• [ABOUT THIS EXERCISE] Could you set down exactly the lines in the records below between the line holding "Expand the Dimensions: Responsive dropdown" and the line holding "You are a computer-use agent. Image", inclusive?
====================
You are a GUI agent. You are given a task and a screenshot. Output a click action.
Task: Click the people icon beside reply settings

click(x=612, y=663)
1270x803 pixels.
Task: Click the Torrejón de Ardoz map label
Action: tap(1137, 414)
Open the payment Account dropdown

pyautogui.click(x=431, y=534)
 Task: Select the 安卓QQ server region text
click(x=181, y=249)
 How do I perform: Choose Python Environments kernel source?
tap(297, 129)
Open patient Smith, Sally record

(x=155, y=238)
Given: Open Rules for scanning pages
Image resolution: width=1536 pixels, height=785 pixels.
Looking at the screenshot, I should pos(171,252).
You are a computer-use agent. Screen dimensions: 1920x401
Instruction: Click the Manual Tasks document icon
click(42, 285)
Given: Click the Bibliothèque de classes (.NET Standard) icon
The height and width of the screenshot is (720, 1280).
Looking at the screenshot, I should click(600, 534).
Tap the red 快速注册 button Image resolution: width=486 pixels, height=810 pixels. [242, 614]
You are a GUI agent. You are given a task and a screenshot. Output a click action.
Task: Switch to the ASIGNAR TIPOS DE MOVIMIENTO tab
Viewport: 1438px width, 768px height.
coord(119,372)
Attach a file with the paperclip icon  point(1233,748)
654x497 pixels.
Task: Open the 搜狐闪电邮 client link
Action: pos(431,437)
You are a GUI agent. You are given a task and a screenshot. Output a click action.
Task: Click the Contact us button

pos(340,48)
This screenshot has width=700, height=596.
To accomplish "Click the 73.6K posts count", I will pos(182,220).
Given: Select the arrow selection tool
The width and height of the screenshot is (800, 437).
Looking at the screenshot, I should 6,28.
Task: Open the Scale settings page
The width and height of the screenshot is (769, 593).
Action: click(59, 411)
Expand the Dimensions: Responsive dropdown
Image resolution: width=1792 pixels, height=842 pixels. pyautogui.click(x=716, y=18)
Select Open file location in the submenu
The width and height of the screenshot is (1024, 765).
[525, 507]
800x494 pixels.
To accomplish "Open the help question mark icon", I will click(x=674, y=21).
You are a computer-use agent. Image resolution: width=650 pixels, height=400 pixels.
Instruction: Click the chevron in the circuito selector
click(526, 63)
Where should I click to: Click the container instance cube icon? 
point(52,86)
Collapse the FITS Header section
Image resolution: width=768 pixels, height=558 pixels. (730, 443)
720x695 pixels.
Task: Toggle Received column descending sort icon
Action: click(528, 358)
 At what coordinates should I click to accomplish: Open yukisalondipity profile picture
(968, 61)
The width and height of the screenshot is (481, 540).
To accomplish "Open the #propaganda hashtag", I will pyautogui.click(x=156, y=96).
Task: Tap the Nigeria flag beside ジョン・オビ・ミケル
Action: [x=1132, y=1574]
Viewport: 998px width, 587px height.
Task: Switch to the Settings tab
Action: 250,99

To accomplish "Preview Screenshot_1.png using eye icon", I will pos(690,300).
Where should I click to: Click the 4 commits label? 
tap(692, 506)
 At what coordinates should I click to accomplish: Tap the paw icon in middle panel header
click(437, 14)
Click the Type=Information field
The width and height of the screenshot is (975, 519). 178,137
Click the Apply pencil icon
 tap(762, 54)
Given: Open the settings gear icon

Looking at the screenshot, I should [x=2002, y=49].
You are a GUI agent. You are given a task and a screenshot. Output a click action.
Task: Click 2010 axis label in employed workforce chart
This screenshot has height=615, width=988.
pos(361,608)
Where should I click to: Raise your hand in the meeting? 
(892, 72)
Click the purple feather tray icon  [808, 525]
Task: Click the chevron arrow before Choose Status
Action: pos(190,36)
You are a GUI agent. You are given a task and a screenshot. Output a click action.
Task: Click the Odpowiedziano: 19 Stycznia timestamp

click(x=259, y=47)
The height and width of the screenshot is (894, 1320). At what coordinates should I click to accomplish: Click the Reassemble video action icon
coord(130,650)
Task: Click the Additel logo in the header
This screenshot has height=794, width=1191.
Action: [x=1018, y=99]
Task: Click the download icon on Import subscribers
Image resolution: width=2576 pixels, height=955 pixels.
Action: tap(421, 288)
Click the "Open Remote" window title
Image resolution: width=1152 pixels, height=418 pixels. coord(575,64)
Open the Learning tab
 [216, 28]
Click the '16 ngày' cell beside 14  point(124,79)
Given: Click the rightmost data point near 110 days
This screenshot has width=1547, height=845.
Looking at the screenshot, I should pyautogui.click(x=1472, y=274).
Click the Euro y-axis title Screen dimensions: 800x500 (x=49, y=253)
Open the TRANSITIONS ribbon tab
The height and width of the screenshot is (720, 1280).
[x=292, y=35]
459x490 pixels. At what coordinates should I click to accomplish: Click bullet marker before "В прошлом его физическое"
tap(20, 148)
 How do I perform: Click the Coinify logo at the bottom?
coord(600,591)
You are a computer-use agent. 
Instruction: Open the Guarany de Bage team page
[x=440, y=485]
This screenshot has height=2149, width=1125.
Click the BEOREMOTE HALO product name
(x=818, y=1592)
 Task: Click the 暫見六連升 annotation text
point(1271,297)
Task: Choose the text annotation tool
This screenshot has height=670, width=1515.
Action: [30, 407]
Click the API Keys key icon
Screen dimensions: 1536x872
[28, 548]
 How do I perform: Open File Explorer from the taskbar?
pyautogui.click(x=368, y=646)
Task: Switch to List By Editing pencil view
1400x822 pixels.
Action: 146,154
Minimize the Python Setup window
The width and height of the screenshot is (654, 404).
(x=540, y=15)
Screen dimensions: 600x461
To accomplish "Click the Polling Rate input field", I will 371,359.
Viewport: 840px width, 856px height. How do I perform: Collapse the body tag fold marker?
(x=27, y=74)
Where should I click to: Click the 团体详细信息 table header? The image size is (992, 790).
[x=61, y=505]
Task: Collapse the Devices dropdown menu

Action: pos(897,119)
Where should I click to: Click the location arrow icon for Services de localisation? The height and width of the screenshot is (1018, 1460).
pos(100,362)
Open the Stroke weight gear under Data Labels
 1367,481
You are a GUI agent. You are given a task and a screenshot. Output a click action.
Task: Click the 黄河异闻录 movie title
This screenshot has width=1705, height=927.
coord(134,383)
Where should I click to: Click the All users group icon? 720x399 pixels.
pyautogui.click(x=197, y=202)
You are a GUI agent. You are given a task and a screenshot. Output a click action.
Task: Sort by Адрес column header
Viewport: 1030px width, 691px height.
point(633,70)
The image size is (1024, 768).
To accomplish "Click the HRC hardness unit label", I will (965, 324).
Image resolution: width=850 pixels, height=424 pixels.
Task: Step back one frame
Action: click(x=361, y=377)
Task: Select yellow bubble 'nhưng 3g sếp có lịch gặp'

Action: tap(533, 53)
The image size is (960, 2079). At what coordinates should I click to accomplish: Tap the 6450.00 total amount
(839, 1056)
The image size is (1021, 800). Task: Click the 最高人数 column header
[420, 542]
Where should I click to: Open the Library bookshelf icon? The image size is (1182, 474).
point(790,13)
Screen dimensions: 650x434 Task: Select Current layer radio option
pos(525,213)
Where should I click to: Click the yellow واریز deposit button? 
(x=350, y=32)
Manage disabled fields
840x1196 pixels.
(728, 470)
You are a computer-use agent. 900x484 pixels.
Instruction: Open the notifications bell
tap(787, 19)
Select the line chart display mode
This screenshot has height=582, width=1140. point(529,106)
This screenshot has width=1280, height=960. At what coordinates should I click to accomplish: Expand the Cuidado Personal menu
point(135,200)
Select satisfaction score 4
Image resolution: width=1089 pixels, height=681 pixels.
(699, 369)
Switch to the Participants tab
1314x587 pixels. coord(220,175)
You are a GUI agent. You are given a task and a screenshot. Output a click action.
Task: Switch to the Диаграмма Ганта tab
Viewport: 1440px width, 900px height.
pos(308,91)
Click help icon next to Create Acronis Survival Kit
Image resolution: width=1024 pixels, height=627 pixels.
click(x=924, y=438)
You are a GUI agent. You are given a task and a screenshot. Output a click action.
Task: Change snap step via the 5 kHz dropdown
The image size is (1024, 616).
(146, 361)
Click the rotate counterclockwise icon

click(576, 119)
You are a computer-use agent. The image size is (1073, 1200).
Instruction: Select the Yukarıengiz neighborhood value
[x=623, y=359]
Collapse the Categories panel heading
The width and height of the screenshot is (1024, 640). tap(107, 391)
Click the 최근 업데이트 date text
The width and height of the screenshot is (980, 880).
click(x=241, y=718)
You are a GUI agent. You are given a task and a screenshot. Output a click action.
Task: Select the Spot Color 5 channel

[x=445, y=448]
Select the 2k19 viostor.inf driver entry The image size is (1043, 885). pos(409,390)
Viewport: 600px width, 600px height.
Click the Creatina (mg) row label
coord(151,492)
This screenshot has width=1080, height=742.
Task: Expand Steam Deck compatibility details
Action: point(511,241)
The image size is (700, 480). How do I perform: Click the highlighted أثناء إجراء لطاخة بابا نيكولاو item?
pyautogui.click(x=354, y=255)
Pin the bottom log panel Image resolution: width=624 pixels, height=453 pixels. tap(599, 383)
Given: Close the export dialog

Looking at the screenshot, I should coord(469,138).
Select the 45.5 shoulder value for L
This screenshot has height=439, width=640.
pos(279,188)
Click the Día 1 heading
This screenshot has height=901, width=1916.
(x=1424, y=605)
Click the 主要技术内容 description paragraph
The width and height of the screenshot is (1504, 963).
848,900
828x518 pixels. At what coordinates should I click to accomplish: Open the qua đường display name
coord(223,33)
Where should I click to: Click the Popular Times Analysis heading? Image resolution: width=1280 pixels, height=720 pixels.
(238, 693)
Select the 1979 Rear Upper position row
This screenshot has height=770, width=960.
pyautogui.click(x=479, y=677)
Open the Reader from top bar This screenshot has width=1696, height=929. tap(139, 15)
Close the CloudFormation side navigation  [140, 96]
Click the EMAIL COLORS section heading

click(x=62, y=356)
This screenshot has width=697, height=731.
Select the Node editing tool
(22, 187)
====================
• [RESULT]
Expand the Dimensions: Responsive dropdown
Image resolution: width=1792 pixels, height=842 pixels. pyautogui.click(x=716, y=18)
Select Open file location in the submenu
The width and height of the screenshot is (1024, 765).
[525, 507]
800x494 pixels.
To accomplish "Open the help question mark icon", I will click(x=674, y=21).
You are a computer-use agent. Image resolution: width=650 pixels, height=400 pixels.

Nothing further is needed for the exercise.